Ayres was born in Watford on 28 January 1881, the third daughter of London-based architect Charles Pryor Ayres and his wife Alice (née Whitford). In 1909 she married insurance broker Reginald William Pocock. She died on 14 November 1955 at home in Weybridge, Surrey, aged 74, of a combination of pneumonia and a cerebral thrombosis. She was cremated four days later at Golders Green in north London.

== Career ==

Ayres stated that she had started to write as a girl, and said that she had been expelled from school at the age of 15 for the offence of writing what she described as "an advanced love story", although there is no corroboration for her claim. Her first story was published in a magazine shortly after her marriage in 1909, and in 1912 she published her first novel, Castles in Spain.
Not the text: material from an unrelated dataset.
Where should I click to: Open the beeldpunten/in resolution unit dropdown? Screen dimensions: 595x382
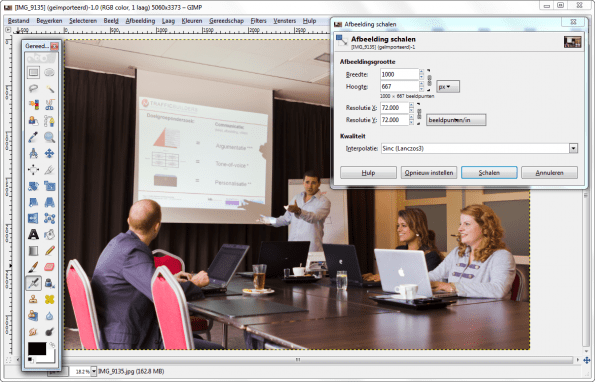(456, 120)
In September 1915, with her first popular success, Richard Chatterton, V.C. (which sold over 50,000 copies in the first three years), she moved publishing houses to Hodder and Stoughton, where she remained until her death in 1955. She wrote over 135 novels over her career, mostly for Hodder, as well as a number of serialised works.

She has been referred to as an "over-productive romance writer", and was possibly an inspiration for the P. G. Wodehouse character Rosie M. Banks. Wodehouse intentionally chose the name "Rosie M. Banks" to be similar to hers, stating in a 1955 letter to his biographer Richard Usborne that he "wanted a name that would give a Ruby M. Ayres suggestion". Several of her works became films and she did screenwriting for Society for Sale among others. She also corresponded with Douglas Sladen.

In the late 1930s, she was targeted in a prospective study by W. H. Auden - alongside such figures as John Buchan and Henry Williamson - as representative of the proto-Fascist in English writing, perhaps because of her glorification of the wartime soldier-hero. During the late 1930s, she wrote an advice column in the Oracle, complimented as "extremely sensible" by George Orwell in an essay on the media consumption of the working class.

==Partial bibliography==

- Castles in Spain (1912)
- Richard Chatterton, V.C. (1915)
- Paper Roses (1916)
- The Black Sheep (1917)
- The Second Honeymoon (1918)
- The Girl Next Door (1919)
- The Beggar Man (1920)
- Master Man (1920)
- A Bachelor Husband (1920)
- The Second Honeymoon (1921)
- The Uphill Road (1921)
- The Street Below (1922)
- The Man the Women Loved (1923)
- The Romance of a Rogue (1923)
- Ribbons and Laces (1924)
- A Man of His Word (1926)
- Spoilt Music (1926)
- The Planter of the Tree (1927)
- Heartbreak Marriage (1929)
- Love Changes (1929)
- Giving Him Up (1930)
- In the Day's March (1930)
- The Big Fellah (1931)
- The Princess Passes (1931)
- Changing Pilots (1932)
- Look To the Spring (1932)
- So Many Miles (1932)
- By the World Forgot (1933)
- Much Loved (1934)
- All Over Again (1934)
- Feather (1935)
- Happy Endings (1935)
- The Man in Her Life (1935)
- Some Day (1935)
- Compromise (1936)
- Afterglow (1936)
- Our Avenue (1936)
- Somebody Else (1936)
- Too Much Together (1936)
- Owner Gone Abroad (1937)
- The Sun and the Sea (1937)
- Follow a Shadow (1937)
- Unofficial Wife (1937)
- High Noon (1938)
- One To Live With (1938)
- Return Journey (1938)
- There Was Another (1938)
- Big Ben (1939)
- The Moon in the Water (1939)
- Weep for Love (1939)
- The Tree Drops a Leaf (1939)
- Little and Good (1940)
- The Little Sinner (1940)
- The Constant Heart (1941)
- Lost Property (1943)
- April's Day (1945)
- Where Are You Going? (1946)
- Young Shoulders (1947)
- Missing the Tide (1948)
- The Day Comes Round (1949)
- Steering by a Star (1949)
- The Man From Ceylon (1950)
- The Man Who Lived Alone (1950)
- Autumn Fires (1951)
- The Story of Fish and Chips (1951)
- Twice a Boy (1951)
- One Sees Stars (1952)
- One Woman Too Many (1952)
- Love Without Wings (1953)
- The Youngest Aunt (1954)

== Filmography ==
- The Longer Voyage (1915, short film)
- Somewhere in France (UK, 1915)
- Society for Sale (1918)
- The Model's Confession (1918)
- Castles in Spain (UK, 1920)
- A Bachelor Husband (UK, 1920)
- The Man Without a Heart (1924)
- The Woman Hater (1925)
- Romance of a Rogue (1928)
- Second Honeymoon (1930)
- High Noon (UK, 1977), part of a romance series by Thames Television with dramatisations of Moths by Ouida, Three Weeks by Elinor Glyn, The Black Knight by Ethel M. Dell, Emily by Jilly Cooper and House of Men by Catherine Marchant.